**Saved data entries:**

►

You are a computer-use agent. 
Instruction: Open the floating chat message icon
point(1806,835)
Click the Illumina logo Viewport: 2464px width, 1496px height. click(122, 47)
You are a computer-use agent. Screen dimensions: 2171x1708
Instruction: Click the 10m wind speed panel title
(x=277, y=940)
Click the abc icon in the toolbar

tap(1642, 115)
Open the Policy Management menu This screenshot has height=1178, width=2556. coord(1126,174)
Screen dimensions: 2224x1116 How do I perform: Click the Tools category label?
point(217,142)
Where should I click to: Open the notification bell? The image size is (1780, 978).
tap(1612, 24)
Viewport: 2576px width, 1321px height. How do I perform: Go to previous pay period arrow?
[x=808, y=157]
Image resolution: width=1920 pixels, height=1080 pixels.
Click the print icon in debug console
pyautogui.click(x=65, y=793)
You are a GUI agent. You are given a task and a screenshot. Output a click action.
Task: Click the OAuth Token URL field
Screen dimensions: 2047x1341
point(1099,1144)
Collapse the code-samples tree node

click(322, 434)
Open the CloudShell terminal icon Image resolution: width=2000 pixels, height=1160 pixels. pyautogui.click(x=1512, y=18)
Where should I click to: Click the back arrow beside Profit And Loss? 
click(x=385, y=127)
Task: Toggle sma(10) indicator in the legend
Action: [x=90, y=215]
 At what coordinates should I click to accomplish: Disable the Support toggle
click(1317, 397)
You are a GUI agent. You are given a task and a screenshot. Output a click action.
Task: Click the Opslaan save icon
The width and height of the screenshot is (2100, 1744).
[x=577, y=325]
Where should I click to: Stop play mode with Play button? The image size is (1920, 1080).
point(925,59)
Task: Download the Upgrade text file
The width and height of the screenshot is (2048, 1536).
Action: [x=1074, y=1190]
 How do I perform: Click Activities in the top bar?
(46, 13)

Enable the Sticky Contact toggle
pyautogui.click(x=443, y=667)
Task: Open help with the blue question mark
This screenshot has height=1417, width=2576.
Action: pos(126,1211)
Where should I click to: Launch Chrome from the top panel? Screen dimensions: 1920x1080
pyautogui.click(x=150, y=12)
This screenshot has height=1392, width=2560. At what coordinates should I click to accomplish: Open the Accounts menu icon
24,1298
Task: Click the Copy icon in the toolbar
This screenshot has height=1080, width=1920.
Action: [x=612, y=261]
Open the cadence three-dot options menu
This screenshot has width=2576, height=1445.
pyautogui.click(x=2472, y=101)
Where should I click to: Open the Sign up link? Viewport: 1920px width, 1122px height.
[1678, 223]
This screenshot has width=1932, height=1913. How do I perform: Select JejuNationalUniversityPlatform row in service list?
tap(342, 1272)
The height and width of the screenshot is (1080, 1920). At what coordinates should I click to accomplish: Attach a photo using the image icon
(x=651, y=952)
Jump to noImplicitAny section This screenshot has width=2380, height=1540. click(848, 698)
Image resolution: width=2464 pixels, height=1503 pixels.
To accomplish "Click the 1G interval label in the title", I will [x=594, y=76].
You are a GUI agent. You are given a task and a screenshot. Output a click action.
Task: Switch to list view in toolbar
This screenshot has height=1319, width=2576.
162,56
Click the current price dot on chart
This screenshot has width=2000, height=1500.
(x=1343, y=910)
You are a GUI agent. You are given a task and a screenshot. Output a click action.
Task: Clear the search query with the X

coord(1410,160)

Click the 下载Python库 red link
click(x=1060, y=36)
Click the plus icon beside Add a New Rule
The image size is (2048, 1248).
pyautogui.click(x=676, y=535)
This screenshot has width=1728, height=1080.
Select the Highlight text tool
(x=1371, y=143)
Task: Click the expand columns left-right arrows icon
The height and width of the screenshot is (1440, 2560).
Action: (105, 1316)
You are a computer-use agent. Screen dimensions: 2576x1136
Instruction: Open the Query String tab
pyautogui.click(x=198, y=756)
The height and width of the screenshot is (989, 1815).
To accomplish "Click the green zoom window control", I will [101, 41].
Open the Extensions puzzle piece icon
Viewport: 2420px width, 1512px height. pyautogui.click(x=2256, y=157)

◄

**What you should do:** Lines from the one that contains "This screenshot has width=1728, height=1080." through the final line of the entries must be duplicated exactly, and no other lines.

**Reply:**
This screenshot has width=1728, height=1080.
Select the Highlight text tool
(x=1371, y=143)
Task: Click the expand columns left-right arrows icon
The height and width of the screenshot is (1440, 2560).
Action: (105, 1316)
You are a computer-use agent. Screen dimensions: 2576x1136
Instruction: Open the Query String tab
pyautogui.click(x=198, y=756)
The height and width of the screenshot is (989, 1815).
To accomplish "Click the green zoom window control", I will [101, 41].
Open the Extensions puzzle piece icon
Viewport: 2420px width, 1512px height. pyautogui.click(x=2256, y=157)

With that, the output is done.